[Excerpt provided]
================================
Thursday, August 20, 2009

A lesson about living in JOY . . . no matter what!

"The basis of your life is FREEDOM. Your quest is JOY!" ~ Abraham

This past Tuesday, in the midst of a beautiful Day-Dreaming Tuesday as a matter of fact, I found myself in the middle of an interesting predicament. I found myself without any money. There was literally $1.50 or so in my bank account. My wallet was absolutely empty and since I don't have credit cards, I didn't have the option of using them. This meant that I was out in the world, at my day-job without the ability to buy any lunch or a way to get back home. By the time I had realized my situation, I was already at work. Maybe if I had seen this coming, I would've packed a lunch or asked my partner Jhon for some money, but I hadn't seen it coming. Well, it was a possibility in the back of my mind but I kept ignoring it for some reason.

So, there I am and it's a little past Noon. I get a text from Jhon and he asks me how I'm doing, hoping I'm having a great day. I answer back that I was indeed having a great day even though I was starving and had no money for lunch. Being the extremely loving and caring human being that he is, Jhon immediately sends me a text back. He's worried about me and he says that he is so sad. What I wrote to him made him very sad. I understood his concerns because if it would have been the other way around, I would've felt the same way.

For some reason, this is what I wrote to him: "Don't be sad. All is well. I'll find something to eat. Don't worry. I love you! It's a beautiful day!! Spend it in JOY! I'll be fine."

Jhon at first didn't understand this. He said that how could he find JOY when his favorite person was going hungry?!! I asked him to just trust that everything would be alright. To please join me in seeking out joy and beauty and happiness in the day. He reluctantly agreed . . .
So, I went about my day. I kept working. I kept daydreaming. I kept feeling hungry. Most importantly though, I never let go of my connection to feeling GOOD. Even when I came to the point where I felt a bit dizzy as I moved about my office, I was still in JOY. Sounds crazy, I know, but I had made it my intention to remain in a constant state of happiness, no matter what. This experience had presented itself for a reason and I was determined to live through it and learn from it.
================================
[Challenges]
a – Using the post about living in joy, explain why the writer couldn't buy lunch or get back home that Tuesday.
b – Answer these about the post about living in joy:
(i) How much money was in the writer's bank account?
(ii) What did Jhon ask in his first text, a little past noon?
(iii) How did the writer feel physically while moving around the office later in the day?

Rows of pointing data
================================
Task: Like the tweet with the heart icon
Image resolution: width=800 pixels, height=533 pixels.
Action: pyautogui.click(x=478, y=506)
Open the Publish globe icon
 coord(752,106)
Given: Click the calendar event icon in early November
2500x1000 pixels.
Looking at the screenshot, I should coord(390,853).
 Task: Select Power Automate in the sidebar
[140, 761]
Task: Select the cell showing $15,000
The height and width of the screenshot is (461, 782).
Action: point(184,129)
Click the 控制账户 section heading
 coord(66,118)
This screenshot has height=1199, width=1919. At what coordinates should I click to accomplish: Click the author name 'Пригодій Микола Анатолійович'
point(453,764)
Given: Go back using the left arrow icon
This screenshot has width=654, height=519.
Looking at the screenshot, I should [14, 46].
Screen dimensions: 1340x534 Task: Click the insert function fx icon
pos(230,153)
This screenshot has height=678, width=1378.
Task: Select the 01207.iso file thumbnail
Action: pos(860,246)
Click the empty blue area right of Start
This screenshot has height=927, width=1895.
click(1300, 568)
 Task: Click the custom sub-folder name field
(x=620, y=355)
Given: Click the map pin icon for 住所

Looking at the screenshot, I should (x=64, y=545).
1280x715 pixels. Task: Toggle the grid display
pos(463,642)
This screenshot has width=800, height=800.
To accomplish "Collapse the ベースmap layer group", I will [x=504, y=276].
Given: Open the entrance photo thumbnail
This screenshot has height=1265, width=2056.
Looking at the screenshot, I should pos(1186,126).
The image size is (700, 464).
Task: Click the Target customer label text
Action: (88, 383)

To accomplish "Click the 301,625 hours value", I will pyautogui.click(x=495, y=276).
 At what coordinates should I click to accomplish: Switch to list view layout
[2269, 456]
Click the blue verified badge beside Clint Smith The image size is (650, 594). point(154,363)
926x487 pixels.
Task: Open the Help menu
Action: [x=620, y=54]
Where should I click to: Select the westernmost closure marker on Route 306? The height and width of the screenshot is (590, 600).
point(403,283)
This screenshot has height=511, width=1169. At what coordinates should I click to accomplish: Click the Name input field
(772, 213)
================================
[Solutions to each task]
a – The writer had only about $1.50 in the bank and an empty wallet. The writer also has no credit cards, so using one wasn't an option. By the time the writer noticed this, they were already at work.

b –
(i) About $1.50.
(ii) He asked how the writer was doing and said he hoped the writer was having a great day.
(iii) A bit dizzy.